Some Pro-Creation Wisdom from Sam Brownback
What I Think About Evolution - New York Times editorial
While the whole thing boils down to “I believe in my faith,” a few bits were noteworthy:
Early on, he lays down his maker, … his marker:
The scientific method, based on reason, seeks to discover truths about the nature of the created order and how it operates, whereas faith deals with spiritual truths. The truths of science and faith are complementary: they deal with very different questions, but they do not contradict each other because the spiritual order and the material order were created by the same God.
He predicates his whole piece on his assumption of creation. Not very persuasive. As long as the reader accepts that assumption, which also happens to be the conclusion, then it all makes sense.
There is no one single theory of evolution, as proponents of punctuated equilibrium and classical Darwinism continue to feud today.
This bit is annoying, and dare I use the word?, “disingenuous.” If he’s trying to claim that the scientific consensus on the facts evolution (common descent, natural selection, genetic mutation, great periods of time, etc.) are somehow in dispute, or still being hashed out, he’s wrong.
[I]s [man] merely the chance product of random mutations[?]
Another canard. Evolution is not random. Natural selection operates very powerfully, and most definitely ‘non-randomly,’ on organisms that have experienced small “random” changes. Like all creationist arguments, this is a gross misrepresentation of what evolution is.
The most passionate advocates of evolutionary theory offer a vision of man as a kind of historical accident.
He repeats the “accident” idea.
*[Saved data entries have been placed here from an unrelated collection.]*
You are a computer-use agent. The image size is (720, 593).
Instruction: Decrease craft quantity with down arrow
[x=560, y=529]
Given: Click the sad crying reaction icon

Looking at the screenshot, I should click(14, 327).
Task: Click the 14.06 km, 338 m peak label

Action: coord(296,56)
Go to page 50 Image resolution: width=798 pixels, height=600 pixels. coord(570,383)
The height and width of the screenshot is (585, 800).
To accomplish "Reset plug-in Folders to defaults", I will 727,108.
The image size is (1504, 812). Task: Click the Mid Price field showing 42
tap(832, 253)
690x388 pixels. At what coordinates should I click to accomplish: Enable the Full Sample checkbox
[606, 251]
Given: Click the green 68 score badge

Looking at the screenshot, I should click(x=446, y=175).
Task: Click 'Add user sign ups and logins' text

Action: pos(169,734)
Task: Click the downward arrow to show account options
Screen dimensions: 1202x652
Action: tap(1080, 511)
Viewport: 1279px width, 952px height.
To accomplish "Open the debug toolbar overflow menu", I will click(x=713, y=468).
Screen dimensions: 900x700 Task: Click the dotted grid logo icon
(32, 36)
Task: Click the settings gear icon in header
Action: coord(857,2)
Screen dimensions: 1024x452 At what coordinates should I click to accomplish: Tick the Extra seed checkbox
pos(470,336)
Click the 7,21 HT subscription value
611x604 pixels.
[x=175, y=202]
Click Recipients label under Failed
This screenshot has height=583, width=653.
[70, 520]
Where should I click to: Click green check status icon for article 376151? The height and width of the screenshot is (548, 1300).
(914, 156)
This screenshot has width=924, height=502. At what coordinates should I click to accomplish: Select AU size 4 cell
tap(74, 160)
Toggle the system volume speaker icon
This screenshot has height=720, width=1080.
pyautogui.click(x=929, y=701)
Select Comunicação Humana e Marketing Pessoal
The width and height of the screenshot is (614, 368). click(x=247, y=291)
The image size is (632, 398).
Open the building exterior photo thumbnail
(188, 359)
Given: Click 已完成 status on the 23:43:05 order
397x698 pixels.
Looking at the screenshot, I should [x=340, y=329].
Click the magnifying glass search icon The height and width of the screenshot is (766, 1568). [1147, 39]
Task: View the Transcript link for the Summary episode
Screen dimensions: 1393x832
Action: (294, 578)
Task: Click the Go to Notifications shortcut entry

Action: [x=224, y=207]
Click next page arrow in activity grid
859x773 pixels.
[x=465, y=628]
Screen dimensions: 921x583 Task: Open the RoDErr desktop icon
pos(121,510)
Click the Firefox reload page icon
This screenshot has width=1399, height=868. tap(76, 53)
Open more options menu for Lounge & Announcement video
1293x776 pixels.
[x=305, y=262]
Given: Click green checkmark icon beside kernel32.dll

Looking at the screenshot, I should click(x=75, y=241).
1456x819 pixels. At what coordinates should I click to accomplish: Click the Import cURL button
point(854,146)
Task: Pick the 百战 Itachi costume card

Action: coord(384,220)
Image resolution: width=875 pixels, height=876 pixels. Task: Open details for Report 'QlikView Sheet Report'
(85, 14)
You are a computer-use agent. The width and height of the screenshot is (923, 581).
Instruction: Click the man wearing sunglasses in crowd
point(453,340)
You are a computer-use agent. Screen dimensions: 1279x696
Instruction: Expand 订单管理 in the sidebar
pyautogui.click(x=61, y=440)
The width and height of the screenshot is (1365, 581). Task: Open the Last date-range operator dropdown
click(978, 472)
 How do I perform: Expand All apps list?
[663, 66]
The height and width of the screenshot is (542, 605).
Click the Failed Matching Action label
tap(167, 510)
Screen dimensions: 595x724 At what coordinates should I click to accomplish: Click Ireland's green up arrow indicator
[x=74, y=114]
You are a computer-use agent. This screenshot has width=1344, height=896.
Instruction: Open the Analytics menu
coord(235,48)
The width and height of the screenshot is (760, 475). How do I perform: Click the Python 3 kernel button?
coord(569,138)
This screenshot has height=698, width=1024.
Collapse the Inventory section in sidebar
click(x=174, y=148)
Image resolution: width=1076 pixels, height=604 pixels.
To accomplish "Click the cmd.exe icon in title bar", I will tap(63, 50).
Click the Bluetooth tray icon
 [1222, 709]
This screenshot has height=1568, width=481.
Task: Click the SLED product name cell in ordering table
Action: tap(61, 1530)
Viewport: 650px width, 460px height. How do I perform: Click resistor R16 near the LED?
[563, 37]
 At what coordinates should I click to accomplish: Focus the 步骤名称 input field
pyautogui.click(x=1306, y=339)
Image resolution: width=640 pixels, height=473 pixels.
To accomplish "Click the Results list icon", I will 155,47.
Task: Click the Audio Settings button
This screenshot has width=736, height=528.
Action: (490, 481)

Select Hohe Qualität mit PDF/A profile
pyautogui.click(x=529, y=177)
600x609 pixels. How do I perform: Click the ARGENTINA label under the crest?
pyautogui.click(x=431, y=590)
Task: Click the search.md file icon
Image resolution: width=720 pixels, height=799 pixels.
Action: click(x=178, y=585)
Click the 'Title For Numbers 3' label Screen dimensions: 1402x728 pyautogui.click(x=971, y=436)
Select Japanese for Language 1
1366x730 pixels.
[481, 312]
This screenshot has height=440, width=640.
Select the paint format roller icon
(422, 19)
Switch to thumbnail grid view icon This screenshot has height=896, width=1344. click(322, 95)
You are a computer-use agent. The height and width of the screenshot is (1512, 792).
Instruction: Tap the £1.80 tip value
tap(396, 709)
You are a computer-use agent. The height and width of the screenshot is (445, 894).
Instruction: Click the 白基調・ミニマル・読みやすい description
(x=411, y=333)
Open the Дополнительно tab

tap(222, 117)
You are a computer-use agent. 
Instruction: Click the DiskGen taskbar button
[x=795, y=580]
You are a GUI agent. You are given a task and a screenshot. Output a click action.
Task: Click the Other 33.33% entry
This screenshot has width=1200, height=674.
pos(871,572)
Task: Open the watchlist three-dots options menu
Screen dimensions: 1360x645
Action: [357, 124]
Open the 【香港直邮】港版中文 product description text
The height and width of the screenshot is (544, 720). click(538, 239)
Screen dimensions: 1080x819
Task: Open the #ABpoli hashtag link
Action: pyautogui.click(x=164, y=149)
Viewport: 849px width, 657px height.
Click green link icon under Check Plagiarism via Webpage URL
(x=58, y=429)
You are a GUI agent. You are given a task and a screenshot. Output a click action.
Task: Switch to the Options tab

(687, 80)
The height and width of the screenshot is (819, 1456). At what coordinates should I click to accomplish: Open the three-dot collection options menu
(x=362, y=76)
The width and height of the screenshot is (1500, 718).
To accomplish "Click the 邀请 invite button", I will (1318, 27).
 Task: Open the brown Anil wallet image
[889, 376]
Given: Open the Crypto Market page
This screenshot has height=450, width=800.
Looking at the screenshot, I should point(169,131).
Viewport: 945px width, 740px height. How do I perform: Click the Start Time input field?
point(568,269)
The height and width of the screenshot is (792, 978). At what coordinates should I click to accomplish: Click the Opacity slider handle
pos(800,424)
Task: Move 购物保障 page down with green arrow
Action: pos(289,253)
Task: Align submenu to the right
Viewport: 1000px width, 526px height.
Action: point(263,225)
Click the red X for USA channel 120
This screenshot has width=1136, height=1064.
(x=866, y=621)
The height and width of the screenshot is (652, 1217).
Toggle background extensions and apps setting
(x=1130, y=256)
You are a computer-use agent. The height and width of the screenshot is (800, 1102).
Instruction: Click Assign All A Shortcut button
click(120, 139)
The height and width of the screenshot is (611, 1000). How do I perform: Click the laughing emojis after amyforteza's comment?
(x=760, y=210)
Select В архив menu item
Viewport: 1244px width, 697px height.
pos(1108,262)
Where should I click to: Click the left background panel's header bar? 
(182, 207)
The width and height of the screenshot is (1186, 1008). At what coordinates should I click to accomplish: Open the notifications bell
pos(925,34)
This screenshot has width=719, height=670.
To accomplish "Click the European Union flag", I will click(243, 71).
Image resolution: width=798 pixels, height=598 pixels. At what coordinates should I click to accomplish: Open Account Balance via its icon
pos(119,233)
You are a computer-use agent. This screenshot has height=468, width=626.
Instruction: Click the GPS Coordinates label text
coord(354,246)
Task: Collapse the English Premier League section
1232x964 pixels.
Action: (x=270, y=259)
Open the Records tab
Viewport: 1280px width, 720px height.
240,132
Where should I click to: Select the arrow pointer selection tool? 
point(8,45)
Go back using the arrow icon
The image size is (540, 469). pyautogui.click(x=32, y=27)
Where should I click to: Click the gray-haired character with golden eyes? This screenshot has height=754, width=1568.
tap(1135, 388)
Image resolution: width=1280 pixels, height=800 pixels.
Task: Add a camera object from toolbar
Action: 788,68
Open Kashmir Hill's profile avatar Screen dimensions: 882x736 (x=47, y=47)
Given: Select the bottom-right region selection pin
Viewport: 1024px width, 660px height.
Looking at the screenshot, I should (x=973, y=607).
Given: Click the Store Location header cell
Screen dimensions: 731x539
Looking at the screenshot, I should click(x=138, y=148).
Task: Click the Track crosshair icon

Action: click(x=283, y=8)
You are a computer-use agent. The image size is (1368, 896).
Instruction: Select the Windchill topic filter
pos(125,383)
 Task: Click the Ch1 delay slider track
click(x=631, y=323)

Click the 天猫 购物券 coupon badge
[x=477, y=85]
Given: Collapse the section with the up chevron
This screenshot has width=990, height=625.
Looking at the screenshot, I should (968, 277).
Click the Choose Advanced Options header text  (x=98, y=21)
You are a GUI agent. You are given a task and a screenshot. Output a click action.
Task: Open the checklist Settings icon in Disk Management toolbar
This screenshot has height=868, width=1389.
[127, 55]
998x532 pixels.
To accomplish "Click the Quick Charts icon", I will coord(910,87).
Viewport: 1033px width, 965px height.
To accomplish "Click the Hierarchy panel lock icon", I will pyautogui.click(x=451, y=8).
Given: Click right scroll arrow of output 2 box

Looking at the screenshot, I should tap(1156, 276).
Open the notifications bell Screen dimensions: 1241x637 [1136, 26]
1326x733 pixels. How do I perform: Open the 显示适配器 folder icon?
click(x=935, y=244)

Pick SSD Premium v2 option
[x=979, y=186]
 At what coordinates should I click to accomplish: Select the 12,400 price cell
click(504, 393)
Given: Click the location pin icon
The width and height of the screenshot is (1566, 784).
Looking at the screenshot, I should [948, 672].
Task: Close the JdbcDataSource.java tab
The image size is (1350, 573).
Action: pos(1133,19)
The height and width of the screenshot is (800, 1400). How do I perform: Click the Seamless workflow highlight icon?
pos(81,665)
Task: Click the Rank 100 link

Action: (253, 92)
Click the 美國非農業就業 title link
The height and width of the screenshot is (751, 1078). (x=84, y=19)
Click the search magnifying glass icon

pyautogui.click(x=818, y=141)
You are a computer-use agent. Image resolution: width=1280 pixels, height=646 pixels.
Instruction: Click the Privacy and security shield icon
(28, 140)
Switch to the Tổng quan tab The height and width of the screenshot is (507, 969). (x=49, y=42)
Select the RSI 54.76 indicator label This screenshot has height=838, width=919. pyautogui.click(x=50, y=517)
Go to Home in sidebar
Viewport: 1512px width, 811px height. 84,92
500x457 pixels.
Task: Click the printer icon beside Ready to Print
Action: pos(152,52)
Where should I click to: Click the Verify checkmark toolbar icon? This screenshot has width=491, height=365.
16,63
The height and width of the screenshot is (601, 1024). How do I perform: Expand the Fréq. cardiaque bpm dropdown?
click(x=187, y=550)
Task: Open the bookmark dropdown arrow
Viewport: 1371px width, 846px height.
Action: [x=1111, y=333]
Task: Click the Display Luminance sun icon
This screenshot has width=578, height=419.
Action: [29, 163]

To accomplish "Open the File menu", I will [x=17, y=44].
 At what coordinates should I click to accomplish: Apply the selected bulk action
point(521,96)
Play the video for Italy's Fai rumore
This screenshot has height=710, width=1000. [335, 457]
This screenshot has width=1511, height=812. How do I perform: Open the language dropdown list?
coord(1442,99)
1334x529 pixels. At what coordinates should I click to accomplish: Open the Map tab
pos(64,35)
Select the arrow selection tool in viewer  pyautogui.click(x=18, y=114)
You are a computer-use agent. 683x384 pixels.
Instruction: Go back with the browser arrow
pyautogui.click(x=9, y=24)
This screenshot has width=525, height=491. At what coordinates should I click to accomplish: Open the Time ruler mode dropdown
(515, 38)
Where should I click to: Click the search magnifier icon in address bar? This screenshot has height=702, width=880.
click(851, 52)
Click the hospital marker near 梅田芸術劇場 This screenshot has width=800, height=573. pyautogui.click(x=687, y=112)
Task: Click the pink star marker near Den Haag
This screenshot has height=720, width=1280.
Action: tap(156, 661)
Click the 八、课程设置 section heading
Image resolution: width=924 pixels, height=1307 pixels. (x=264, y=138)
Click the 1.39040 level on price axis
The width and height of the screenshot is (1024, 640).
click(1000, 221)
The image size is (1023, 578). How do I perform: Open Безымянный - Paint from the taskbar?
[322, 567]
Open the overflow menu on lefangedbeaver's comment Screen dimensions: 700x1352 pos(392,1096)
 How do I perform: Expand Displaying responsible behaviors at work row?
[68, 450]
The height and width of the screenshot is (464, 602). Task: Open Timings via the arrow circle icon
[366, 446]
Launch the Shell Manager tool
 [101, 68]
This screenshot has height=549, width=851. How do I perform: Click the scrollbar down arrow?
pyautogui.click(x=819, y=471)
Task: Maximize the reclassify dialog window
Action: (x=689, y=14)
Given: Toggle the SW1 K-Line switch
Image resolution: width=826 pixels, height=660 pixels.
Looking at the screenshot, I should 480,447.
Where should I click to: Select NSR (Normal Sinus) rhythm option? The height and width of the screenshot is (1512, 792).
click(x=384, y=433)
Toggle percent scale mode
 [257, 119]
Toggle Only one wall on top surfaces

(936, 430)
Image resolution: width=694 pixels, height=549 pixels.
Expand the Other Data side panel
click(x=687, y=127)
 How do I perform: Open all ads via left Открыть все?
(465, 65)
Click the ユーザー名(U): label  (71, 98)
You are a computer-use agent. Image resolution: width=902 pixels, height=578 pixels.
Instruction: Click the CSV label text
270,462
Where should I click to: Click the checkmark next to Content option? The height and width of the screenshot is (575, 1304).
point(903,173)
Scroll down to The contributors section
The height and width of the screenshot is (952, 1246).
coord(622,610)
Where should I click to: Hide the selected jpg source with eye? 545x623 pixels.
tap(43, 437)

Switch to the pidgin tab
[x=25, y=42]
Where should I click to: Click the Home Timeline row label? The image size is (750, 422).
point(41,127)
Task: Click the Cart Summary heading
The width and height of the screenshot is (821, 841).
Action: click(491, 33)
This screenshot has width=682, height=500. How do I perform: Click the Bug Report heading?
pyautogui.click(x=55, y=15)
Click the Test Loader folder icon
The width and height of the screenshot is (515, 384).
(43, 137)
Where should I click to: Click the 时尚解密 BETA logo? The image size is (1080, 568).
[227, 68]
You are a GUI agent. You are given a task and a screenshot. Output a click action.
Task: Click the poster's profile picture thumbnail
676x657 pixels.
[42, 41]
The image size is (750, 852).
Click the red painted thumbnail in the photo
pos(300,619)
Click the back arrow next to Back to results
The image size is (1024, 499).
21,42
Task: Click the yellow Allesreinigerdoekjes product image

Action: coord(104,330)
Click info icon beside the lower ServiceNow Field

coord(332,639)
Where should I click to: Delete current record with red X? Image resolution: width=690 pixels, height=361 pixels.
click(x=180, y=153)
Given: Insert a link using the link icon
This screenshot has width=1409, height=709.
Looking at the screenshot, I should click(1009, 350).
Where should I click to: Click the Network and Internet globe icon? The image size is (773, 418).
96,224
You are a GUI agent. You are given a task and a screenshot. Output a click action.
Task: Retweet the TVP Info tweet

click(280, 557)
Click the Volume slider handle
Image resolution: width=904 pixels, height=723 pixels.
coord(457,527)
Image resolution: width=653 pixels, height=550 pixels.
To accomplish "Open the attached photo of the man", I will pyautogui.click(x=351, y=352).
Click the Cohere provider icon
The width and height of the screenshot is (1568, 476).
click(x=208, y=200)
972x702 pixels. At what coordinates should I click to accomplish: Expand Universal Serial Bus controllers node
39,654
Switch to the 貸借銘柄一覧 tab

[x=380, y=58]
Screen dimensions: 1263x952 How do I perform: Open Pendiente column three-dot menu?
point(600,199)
Sorry, still wrong.
It does not strike me as anti-science or anti-reason to question the philosophical presuppositions behind theories offered by scientists who, in excluding the possibility of design or purpose, venture far beyond their realm of empirical science.
This is the sneakiest, most annoying sentence in the whole editorial. “Empirical science” is all about observations, evidence, reproducible experiments. If those who propose “design or purpose,” want to invoke empirical science, then they must produce some observations and evidence. This intellectual sleight-of-hand underlies the whole Intelligent Design/Creationist movement. It is all a puffed-up version of “You can’t prove it’s wrong, can you?” No. No. No. If I want to claim that God or Allah or Jehovah or the Chthulu or the Flying Spaghetti Monster created life on Earth, then I have to cough some “empirical” evidence that supports that.